— Work task —
Your answer must consist of the records exactly as given, with no pictures included.

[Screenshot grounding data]
::::
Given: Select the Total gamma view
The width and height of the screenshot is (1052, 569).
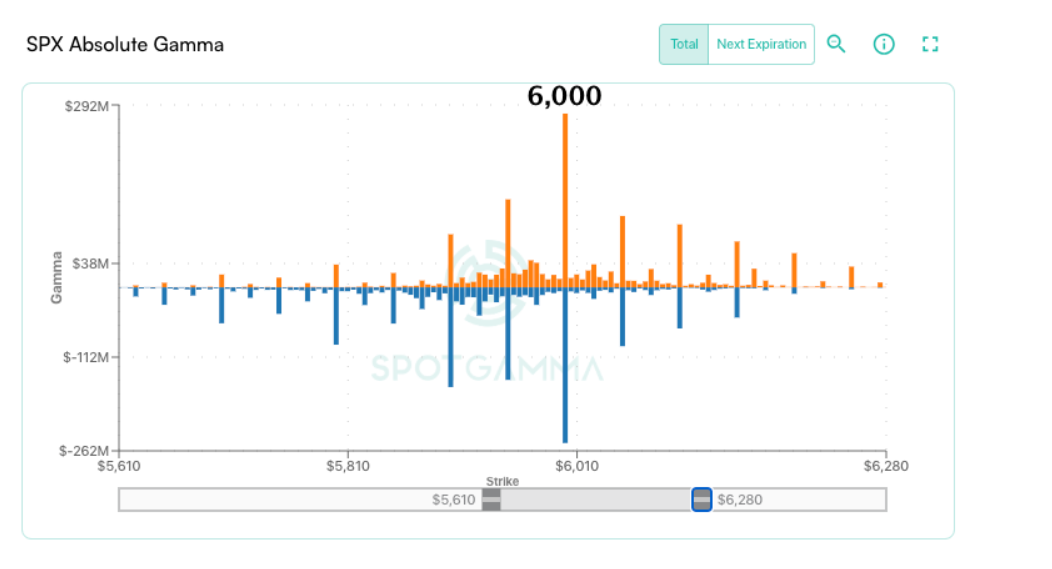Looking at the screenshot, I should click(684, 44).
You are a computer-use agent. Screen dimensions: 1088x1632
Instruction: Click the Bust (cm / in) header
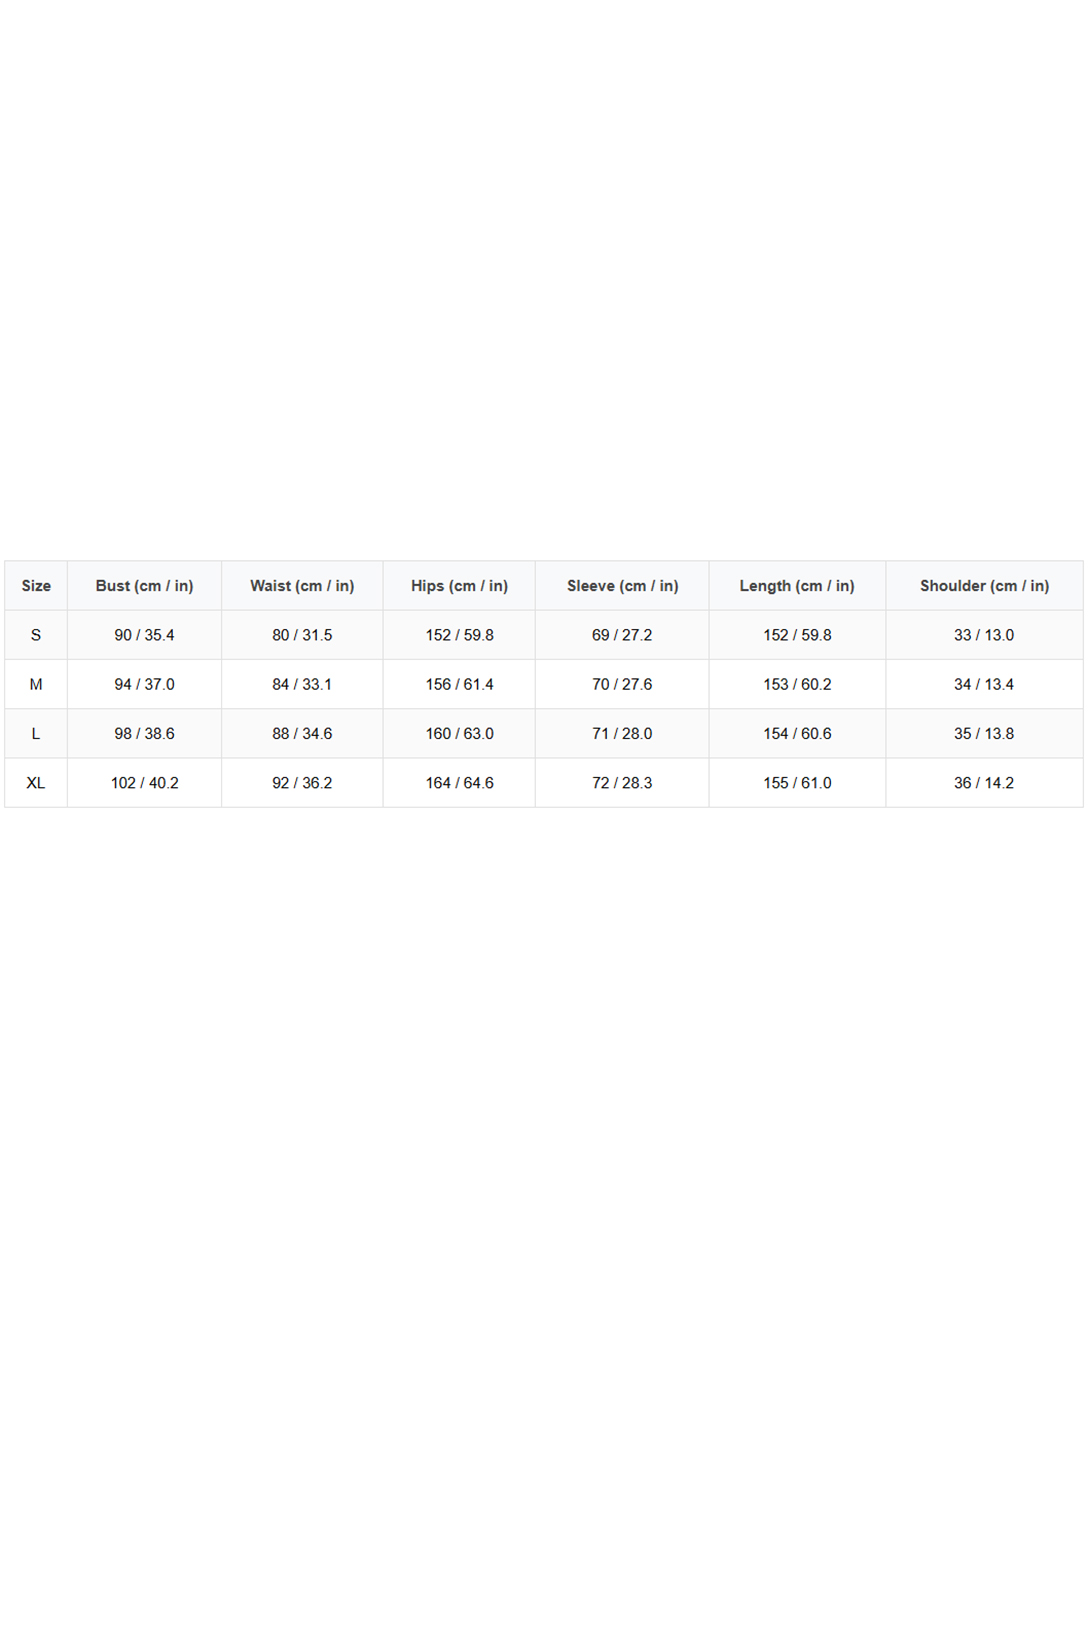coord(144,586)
::::
— Exercise result —
Given: Select the Total gamma view
The width and height of the screenshot is (1052, 569).
Looking at the screenshot, I should click(684, 44).
You are a computer-use agent. Screen dimensions: 1088x1632
Instruction: Click the Bust (cm / in) header
coord(144,586)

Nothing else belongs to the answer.